O vice-presidente dos EUA vai se reunir com Rousseff durante a Copa do Mundo
O encontro pode dar início à reconciliação diplomática entre os dois países depois do escândalo da NSA
A incipiente reconciliação diplomática entre os Estados Unidos e o Brasil, depois do golpe da espionagem em massa da NSA, ficará mais clara em junho, em alto nível, numa reunião entre o vice-presidente norte-americano, Joe Biden, e a presidenta brasileira, Dilma Rousseff.
Desde meados de abril era sabido que Biden visitará o país em junho para assistir a um jogo da Copa do Mundo e havia muitas especulações sobre uma hipotética reunião com Rousseff, mas esta ainda não era anunciada oficialmente. Até que nesta quarta-feira a secretária de Estado adjunta de Assuntos do Hemisfério Ocidental dos EUA, Roberta Jacobson, confirmou a informação durante sua intervenção na assembleia anual do Conselho das Américas. “O vice-presidente tem previsto assistir à Copa e vai se reunir com a presidenta Rousseff quando o faça”, revelou Jacobson.

----------------

- **Objetivo do exercício**:
Prossiga a notícia sobre o encontro entre Biden e Rousseff a partir da última frase reproduzida acima.

----------------

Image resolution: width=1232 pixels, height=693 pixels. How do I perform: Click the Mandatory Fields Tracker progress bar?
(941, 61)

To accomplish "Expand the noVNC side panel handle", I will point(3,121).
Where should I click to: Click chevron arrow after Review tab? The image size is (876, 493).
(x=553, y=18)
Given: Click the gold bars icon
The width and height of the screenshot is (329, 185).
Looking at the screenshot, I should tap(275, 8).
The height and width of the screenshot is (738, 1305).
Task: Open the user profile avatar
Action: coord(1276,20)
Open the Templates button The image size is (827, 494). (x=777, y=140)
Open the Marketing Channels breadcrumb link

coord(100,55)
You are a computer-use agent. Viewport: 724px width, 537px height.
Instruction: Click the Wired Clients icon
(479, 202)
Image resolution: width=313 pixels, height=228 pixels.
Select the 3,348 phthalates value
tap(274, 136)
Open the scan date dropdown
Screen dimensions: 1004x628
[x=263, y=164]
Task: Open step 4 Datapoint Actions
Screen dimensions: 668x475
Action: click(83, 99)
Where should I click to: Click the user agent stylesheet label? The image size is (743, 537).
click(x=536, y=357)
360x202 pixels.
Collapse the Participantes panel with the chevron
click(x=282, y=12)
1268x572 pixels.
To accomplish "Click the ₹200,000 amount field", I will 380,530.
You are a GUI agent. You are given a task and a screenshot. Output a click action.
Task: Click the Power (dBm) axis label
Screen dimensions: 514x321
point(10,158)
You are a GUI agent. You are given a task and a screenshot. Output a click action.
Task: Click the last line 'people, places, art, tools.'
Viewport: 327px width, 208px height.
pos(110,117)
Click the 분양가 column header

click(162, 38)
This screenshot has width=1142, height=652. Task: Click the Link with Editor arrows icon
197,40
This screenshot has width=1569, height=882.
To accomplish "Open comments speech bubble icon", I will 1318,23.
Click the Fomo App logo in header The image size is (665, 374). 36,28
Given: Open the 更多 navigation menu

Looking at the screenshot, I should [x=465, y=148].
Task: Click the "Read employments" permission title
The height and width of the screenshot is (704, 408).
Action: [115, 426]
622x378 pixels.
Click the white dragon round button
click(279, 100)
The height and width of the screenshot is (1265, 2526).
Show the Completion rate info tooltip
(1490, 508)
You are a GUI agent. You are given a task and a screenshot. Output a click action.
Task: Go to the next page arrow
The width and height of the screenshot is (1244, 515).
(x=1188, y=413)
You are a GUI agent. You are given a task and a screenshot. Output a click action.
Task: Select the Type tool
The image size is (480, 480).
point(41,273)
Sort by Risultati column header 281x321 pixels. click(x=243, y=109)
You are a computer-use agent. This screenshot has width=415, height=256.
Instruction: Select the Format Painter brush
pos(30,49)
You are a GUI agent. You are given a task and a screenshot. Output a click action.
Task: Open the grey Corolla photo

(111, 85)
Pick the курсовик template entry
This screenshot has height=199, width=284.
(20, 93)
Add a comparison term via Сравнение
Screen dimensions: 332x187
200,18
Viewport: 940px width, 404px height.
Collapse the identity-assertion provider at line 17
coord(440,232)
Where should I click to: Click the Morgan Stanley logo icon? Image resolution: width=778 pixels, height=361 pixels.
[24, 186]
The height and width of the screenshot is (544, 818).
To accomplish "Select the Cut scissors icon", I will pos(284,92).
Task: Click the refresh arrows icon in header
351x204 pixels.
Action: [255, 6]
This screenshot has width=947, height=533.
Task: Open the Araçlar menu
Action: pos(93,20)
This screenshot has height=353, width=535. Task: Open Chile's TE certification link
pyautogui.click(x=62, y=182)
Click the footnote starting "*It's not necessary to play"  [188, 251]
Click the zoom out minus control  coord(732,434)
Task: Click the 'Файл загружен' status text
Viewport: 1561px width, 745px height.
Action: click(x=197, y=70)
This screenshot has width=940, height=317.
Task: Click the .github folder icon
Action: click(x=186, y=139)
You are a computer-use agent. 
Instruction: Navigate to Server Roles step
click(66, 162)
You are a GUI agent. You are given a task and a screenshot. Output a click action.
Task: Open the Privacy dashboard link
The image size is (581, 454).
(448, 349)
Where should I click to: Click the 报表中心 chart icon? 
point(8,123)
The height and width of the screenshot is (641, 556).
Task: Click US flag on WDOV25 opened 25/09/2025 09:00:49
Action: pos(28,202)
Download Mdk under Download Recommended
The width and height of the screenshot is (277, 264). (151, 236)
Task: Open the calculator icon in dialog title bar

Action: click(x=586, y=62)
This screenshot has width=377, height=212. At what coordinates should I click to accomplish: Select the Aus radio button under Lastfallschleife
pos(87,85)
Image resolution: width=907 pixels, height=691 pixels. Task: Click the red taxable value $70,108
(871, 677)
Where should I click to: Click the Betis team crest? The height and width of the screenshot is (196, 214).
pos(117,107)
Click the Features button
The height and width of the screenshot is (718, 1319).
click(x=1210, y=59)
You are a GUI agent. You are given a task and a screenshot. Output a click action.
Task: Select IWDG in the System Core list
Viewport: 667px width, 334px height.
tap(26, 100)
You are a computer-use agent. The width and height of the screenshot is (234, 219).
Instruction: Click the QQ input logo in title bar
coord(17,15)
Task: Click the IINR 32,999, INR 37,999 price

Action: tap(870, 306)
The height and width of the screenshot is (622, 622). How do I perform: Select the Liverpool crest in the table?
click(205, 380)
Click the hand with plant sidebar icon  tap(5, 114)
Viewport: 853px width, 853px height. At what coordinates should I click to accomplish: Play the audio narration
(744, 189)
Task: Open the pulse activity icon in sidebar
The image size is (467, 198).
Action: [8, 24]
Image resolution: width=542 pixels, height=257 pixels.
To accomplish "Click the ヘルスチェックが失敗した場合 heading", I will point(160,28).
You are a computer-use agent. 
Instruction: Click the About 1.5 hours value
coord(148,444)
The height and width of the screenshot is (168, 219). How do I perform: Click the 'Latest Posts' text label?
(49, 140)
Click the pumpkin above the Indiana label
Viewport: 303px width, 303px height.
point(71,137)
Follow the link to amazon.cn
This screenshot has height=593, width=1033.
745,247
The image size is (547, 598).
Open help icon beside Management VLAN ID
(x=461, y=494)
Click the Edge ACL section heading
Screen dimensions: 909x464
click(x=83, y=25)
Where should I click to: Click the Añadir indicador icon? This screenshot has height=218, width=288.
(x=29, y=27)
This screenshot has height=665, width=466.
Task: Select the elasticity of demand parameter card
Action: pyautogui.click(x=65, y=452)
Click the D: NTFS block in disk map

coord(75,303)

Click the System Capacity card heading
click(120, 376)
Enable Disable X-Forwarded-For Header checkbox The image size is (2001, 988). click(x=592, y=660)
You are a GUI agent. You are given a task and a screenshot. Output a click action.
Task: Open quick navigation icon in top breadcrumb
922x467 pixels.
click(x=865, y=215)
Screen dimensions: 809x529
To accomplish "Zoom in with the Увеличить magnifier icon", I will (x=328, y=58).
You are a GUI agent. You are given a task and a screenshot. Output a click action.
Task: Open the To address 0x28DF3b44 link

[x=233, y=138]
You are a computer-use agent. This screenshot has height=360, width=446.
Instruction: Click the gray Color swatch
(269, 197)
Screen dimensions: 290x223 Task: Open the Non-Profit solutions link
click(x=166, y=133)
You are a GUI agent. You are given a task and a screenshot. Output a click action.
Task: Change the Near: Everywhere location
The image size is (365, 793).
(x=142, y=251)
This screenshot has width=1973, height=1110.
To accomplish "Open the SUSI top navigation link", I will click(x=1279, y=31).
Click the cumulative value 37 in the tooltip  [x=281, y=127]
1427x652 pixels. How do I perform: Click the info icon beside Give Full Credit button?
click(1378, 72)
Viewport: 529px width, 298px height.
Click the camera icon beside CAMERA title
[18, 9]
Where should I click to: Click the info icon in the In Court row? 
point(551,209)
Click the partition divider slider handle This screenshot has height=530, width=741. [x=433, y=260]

----------------

- **Resposta do exercício**:
O Itamaraty evitou confirmar o anúncio do Departamento de Estado. “De fato, Joe Biden virá assistir a um jogo do Mundial, não se sabe se no Recife, ou em Natal [cidades sede da Copa]. Mas se vai se encontrar com Dilma não podemos confirmar. Pode ser que sim, ou não. Há uma possibilidade porque representa um chefe de Estado. Mas há muitos representantes que vêm, e temos que ver se as agendas vão casar nesse período”, disse um representante da assessoria de imprensa, informa Carla Jiménez, de São Paulo.
A responsável pelo Hemisfério Ocidental admitiu que a relação bilateral viveu um “período difícil” pelas revelações de que os EUA monitoraram o e-mail da mandatária brasileira, mas ela mostrou-se confiante de que a aproximação ganhará vigor nos próximos meses. “A relação continua, embora alguns meios digam que ela está congelada”, afirmou depois de ser perguntada sobre o clima atual de entendimento entre os dois gigantes do continente.
Jacobson insistiu que para os Estados Unidos a aproximação do Brasil é vital e que por isso, à margem do distanciamento governamental, mantém-se uma sólida vinculação econômica, turística, cultural ou esportiva. Nesse sentido, lembrou que, junto com a China, o Brasil é o único país no qual Washington está abrindo novos consulados e destacou que há uma “crescente interação” entre as populações.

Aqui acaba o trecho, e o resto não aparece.